◆ Assignment:
Below is some data. Retype exactly the lines starting at the one with "The image size is (492, 256)." and ending at the one with "Task: Click the konzertN.de site logo".

◆ The data:
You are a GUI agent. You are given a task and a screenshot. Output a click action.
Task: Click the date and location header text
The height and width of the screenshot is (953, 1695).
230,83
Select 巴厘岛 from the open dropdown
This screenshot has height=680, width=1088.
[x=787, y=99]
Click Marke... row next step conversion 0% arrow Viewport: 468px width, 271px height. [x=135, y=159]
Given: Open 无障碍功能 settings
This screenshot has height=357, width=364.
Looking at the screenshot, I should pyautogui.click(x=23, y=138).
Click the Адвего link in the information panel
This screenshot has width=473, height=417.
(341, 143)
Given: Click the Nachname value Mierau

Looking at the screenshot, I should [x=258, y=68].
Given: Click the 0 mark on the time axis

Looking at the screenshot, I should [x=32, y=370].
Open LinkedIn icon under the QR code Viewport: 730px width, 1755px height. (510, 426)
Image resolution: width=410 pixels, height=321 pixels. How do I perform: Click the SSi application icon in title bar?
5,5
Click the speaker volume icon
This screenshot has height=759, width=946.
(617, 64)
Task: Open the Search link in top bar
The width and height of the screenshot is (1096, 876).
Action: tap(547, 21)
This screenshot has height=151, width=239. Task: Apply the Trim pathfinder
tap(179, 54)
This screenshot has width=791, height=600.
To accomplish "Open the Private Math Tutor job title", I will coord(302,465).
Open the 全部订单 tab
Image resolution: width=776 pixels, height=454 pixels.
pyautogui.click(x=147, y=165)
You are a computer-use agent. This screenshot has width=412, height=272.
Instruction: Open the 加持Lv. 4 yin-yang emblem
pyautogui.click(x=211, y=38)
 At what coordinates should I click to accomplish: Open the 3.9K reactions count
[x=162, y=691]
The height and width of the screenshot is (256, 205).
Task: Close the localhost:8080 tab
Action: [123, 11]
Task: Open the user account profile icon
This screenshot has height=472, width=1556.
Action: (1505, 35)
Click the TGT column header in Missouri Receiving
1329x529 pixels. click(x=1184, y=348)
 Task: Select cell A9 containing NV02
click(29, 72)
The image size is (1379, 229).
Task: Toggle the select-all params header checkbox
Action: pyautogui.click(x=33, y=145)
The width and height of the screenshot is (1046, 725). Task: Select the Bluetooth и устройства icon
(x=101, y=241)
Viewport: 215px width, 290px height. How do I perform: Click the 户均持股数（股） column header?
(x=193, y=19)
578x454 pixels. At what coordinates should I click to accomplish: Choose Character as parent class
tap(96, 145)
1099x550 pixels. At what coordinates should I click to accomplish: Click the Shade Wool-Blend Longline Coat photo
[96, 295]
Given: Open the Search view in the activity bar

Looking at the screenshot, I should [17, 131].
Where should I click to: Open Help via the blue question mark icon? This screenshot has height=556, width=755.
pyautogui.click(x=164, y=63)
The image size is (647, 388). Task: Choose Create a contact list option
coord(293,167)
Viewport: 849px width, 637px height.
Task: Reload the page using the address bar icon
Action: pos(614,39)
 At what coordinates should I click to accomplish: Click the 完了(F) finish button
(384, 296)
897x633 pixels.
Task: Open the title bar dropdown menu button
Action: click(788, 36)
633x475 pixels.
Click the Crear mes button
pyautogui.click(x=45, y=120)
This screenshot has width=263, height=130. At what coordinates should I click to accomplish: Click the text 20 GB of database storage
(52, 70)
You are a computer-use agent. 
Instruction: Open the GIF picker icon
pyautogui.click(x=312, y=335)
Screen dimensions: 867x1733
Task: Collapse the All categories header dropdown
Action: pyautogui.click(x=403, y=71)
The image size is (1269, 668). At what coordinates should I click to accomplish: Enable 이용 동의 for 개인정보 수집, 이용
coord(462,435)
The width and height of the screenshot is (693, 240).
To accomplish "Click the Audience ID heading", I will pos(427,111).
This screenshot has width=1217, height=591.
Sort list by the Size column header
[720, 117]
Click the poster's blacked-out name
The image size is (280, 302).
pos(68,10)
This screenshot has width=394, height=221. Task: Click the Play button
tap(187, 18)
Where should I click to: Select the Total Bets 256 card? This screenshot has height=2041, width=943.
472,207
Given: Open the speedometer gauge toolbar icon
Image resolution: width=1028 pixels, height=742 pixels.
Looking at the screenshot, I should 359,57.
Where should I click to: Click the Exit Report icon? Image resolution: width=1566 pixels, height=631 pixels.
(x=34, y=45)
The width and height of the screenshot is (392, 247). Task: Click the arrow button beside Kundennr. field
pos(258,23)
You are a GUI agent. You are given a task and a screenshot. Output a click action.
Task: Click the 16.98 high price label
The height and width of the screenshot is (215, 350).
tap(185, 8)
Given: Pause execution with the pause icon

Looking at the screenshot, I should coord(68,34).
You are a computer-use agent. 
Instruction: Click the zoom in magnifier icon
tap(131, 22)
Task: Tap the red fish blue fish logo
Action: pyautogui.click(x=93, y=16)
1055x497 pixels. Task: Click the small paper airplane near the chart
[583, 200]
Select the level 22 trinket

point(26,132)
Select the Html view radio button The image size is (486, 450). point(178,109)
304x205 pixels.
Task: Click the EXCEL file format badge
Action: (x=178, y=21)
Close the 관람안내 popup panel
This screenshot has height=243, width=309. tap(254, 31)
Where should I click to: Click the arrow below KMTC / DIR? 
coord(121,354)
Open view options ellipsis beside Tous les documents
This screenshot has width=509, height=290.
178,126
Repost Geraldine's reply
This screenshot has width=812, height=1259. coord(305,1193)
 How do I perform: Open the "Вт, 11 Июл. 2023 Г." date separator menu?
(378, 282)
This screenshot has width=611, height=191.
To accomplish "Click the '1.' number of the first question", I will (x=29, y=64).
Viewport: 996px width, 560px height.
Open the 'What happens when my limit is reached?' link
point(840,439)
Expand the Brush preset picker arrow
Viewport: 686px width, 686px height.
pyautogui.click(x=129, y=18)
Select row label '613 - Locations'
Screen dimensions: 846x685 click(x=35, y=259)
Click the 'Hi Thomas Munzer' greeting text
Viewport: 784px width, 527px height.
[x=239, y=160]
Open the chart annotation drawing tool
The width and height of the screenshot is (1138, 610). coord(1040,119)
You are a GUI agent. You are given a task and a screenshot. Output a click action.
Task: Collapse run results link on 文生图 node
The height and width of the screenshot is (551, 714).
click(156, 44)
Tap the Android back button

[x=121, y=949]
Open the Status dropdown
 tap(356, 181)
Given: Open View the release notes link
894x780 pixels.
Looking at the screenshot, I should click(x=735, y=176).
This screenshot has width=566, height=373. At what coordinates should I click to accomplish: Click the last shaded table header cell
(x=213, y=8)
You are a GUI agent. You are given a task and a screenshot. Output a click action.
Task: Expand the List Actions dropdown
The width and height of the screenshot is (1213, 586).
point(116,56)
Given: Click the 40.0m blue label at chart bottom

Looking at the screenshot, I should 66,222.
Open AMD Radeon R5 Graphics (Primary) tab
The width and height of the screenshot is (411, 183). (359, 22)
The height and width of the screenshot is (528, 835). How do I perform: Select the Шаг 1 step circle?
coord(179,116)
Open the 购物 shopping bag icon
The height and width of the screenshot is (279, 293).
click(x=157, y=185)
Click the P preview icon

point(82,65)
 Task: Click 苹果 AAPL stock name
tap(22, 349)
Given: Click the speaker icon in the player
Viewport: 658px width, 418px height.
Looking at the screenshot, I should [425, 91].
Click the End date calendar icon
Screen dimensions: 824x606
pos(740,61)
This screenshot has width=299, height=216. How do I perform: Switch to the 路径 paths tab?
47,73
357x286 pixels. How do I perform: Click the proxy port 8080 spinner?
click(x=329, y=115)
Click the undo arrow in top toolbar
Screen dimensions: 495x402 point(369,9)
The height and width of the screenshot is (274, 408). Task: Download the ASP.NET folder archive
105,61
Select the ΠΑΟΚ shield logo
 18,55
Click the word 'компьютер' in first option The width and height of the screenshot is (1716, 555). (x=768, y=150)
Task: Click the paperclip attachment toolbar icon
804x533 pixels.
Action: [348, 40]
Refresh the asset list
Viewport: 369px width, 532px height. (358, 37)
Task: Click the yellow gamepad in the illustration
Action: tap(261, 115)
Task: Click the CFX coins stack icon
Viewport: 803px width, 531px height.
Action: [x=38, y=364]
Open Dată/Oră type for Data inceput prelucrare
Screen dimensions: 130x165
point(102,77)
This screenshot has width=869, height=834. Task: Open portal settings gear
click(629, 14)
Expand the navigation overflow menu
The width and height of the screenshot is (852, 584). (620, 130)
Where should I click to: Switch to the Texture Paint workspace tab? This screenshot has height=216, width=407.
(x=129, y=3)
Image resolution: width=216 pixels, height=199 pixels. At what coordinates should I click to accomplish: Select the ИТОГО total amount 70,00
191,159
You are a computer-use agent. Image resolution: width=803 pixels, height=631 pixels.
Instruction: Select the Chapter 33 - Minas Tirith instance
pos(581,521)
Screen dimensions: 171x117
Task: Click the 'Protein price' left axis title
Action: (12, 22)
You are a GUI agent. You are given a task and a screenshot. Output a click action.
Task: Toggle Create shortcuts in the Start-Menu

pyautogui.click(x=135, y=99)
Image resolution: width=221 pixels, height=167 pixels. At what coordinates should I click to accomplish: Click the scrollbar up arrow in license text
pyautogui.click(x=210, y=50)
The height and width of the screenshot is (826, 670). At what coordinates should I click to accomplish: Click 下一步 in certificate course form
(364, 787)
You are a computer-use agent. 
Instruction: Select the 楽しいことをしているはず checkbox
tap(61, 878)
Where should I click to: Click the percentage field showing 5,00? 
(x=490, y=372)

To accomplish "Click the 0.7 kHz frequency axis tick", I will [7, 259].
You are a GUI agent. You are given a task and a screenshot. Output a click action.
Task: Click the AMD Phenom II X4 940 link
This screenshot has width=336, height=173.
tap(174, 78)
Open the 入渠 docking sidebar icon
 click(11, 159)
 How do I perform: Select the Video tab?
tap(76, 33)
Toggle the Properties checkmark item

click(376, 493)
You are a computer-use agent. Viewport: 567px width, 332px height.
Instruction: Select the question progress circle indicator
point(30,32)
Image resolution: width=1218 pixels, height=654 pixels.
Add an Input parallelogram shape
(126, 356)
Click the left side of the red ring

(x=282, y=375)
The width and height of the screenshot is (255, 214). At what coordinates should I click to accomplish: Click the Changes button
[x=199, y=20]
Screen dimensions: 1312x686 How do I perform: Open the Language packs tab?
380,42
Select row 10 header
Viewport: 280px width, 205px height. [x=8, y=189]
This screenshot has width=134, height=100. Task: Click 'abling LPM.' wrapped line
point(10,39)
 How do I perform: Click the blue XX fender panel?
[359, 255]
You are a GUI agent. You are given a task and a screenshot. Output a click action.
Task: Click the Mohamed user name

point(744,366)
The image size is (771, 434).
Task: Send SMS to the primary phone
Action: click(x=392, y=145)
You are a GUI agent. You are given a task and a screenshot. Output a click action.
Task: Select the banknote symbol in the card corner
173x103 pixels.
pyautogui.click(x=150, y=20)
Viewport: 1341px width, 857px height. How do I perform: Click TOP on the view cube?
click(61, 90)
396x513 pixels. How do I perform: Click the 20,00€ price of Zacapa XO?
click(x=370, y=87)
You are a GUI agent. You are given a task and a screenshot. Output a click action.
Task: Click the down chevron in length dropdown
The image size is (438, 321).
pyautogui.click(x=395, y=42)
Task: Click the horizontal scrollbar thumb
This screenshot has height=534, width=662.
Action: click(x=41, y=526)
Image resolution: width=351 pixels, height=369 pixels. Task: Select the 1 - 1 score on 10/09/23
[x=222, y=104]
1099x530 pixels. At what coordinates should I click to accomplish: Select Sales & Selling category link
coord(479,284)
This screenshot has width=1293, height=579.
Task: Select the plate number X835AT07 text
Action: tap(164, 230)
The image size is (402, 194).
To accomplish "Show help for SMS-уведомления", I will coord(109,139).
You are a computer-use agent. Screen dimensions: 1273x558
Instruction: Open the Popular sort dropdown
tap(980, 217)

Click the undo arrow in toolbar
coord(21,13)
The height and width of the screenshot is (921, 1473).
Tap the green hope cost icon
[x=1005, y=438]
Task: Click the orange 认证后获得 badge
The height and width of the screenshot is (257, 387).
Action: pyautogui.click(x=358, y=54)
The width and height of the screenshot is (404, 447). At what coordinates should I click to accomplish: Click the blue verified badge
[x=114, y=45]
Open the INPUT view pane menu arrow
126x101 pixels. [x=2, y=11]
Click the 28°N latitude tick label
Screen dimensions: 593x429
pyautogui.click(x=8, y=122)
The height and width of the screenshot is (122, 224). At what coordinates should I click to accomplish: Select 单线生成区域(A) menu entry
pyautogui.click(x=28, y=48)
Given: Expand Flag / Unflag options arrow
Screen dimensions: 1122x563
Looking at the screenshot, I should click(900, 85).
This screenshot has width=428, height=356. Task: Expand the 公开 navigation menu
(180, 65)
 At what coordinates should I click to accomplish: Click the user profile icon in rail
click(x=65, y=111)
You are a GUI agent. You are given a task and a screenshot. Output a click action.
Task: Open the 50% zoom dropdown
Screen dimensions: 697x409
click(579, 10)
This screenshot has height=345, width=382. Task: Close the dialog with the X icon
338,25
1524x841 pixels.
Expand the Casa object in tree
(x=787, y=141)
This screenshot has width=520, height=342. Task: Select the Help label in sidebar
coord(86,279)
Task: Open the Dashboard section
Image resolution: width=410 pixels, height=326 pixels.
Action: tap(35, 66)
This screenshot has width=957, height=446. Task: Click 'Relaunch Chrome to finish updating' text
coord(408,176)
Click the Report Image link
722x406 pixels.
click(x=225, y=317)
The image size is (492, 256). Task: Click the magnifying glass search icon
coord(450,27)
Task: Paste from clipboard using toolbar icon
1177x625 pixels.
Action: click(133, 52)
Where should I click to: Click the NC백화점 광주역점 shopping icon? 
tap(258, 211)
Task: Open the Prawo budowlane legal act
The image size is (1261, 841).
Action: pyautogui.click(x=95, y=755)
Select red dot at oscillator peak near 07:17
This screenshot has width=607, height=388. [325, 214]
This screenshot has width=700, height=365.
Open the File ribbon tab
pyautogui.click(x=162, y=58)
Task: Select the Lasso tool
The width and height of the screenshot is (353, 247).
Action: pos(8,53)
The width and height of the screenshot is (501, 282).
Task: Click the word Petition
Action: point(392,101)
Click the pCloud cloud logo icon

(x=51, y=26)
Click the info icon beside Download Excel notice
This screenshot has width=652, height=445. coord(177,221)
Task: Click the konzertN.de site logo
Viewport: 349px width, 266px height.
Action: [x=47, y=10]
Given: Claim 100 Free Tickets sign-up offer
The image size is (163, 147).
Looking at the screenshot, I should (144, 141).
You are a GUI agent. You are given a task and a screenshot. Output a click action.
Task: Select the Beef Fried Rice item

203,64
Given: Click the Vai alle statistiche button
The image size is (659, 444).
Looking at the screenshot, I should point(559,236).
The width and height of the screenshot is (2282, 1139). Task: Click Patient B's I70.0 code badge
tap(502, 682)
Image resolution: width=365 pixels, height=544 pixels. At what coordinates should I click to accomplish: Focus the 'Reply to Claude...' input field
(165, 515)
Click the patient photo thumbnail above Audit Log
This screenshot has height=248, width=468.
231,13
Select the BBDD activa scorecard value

◆ Result of this exercise:
The image size is (492, 256). Task: Click the magnifying glass search icon
coord(450,27)
Task: Paste from clipboard using toolbar icon
1177x625 pixels.
Action: click(133, 52)
Where should I click to: Click the NC백화점 광주역점 shopping icon? 
tap(258, 211)
Task: Open the Prawo budowlane legal act
The image size is (1261, 841).
Action: pyautogui.click(x=95, y=755)
Select red dot at oscillator peak near 07:17
This screenshot has width=607, height=388. [325, 214]
This screenshot has width=700, height=365.
Open the File ribbon tab
pyautogui.click(x=162, y=58)
Task: Select the Lasso tool
The width and height of the screenshot is (353, 247).
Action: pos(8,53)
The width and height of the screenshot is (501, 282).
Task: Click the word Petition
Action: point(392,101)
Click the pCloud cloud logo icon

(x=51, y=26)
Click the info icon beside Download Excel notice
This screenshot has width=652, height=445. coord(177,221)
Task: Click the konzertN.de site logo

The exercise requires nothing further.